Ogorzałek i Opiłek (imiona przybrały dla kamuflażu przed Strażą Miejską) nie bacząc na zakazy polewają gorzałkę i opijają się nią bez miary
Smakoszka lodów
Oto Pomagajek, który pomaga dzieciom. Jeśli na produkcie znajduje się jego wizerunek, to część pieniędzy ze sprzedaży przekazywana jest na potrzeby dzieci. Jeśli chcesz pomóc, to wrocławianie zapraszają do odwiedzenia strony internetowej
Oto chwat jeżdżący na lwie.
Piwożłopek i pies Piwosz stoją przy wejściu do browaru Złoty Pies.
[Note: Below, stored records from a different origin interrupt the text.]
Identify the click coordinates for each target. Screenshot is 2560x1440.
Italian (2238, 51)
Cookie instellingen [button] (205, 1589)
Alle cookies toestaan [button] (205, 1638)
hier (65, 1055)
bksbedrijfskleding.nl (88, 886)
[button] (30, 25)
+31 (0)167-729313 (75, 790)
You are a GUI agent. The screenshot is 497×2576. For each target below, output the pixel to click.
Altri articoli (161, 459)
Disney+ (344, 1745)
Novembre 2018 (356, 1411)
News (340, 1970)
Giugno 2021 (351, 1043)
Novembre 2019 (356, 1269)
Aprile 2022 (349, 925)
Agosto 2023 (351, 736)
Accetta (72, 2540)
Niestety wszystko co dobre szybko się kończy. O dwunastej zdałyśmy mieszkanie właścicielowi i poszłyśmy na wegański obiad. Był bardzo dobry. Mam wrażenie, że nie tylko mnie smakował. Wybrałam pieczeń seitan na ostro. To odpowiednio przyrządzony gluten pszenny, który tak jak tofu chłonie smak przypraw i dodatków, którymi go wzbogacono. Zdjęcie znalezione w internecie.
Musiałam z Małgosią się śpieszyć, bo był czas najwyższy na powrót do domu. Więc prosto na dworzec. Zdjęcie znalezione w internecie.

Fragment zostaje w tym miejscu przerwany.